Transcribe el texto sobre el caso Genovese desde "Minutos después de" hasta "apuñaló a Kitty.", ambos incluidos, y cambia "Kitty" por "Catherine".

* [TEXTO]:
◆ ◆ ◆
Esta degradación de la convivencia social nos obliga a reconsiderar seriamente la idea de que la línea de la historia conduce hacia el progreso a medida que transcurre el tiempo.
Las estadísticas de sangre que han dejado de conmovernos me recuerdan el “Caso Genovese”, acaecido en Nueva York el 13 de marzo de 1964: Catherine Susan Genovese, llamada Kitty, fue apuñalada en la puerta del edificio donde vivía alrededor de las tres de la mañana, en el populoso barrio de Queens.
El lamento de Kitty fue desgarrador. Algunos vecinos escucharon, pero solo uno asomó y gritó al atacante: “¡deja en paz a esa muchacha!”. El asesino salió corriendo, pero regresó diez minutos después y nuevamente la apuñaló en repetidas ocasiones. Cuando Kitty estaba agonizando la atacó sexualmente, le robó 49 dólares y la abandonó en el vestíbulo del edificio donde vivía. Todo pasó en media hora.
Minutos después de que ya había huido el atacante, un testigo llamó a la policía que llegó junto con el auxilio médico. En el trayecto hacia el hospital Kitty murió. Las investigaciones de la policía determinaron que al menos 12 personas fueron testigos de los hechos. Uno de ellos se había percatado perfectamente de que estaba ocurriendo un asesinato y Karl Ross, el testigo que llamó a la policía, solo reparó en que se trataba de un ataque en la segunda ocasión en que el hombre apuñaló a Kitty.
◆ ◆ ◆
* [MATERIAL]:
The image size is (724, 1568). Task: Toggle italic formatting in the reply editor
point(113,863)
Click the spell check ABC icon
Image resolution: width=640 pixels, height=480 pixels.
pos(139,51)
◆ ◆ ◆
* [RESPUESTA]:
Minutos después de que ya había huido el atacante, un testigo llamó a la policía que llegó junto con el auxilio médico. En el trayecto hacia el hospital Catherine murió. Las investigaciones de la policía determinaron que al menos 12 personas fueron testigos de los hechos. Uno de ellos se había percatado perfectamente de que estaba ocurriendo un asesinato y Karl Ross, el testigo que llamó a la policía, solo reparó en que se trataba de un ataque en la segunda ocasión en que el hombre apuñaló a Catherine.